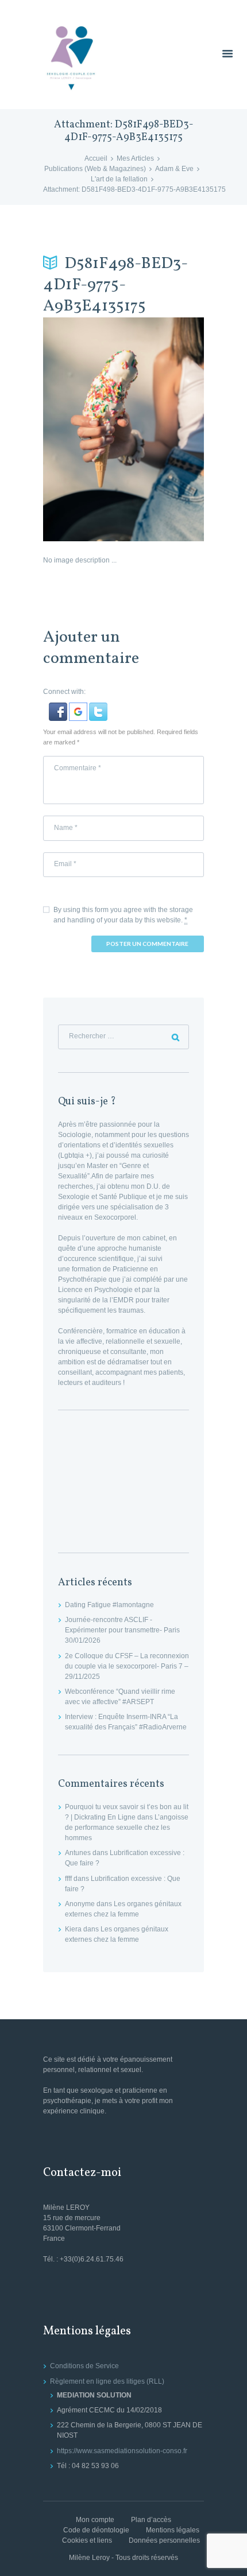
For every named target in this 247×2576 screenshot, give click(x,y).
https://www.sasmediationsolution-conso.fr (122, 2451)
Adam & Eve (174, 169)
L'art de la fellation (119, 179)
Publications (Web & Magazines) (95, 169)
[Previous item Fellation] (83, 429)
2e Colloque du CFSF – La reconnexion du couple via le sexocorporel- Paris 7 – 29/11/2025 (127, 1666)
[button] (59, 708)
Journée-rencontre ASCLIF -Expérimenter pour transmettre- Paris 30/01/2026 (122, 1630)
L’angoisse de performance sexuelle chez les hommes (126, 1827)
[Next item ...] (164, 429)
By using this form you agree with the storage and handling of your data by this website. (123, 915)
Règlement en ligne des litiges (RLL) (107, 2381)
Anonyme (80, 1904)
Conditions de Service (84, 2366)
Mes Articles (135, 158)
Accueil (95, 158)
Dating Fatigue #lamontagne (109, 1605)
########################################
EXERCISE DIRECTIONS → Give again, word for word, every line of the listing above from the one with "[button] (59, 708)" to the one with "Accueil (95, 158)", both inclusive, and nothing beyond them.

REPLY TO THE TASK →
[button] (59, 708)
Journée-rencontre ASCLIF -Expérimenter pour transmettre- Paris 30/01/2026 (122, 1630)
L’angoisse de performance sexuelle chez les hommes (126, 1827)
[Next item ...] (164, 429)
By using this form you agree with the storage and handling of your data by this website. (123, 915)
Règlement en ligne des litiges (RLL) (107, 2381)
Anonyme (80, 1904)
Conditions de Service (84, 2366)
Mes Articles (135, 158)
Accueil (95, 158)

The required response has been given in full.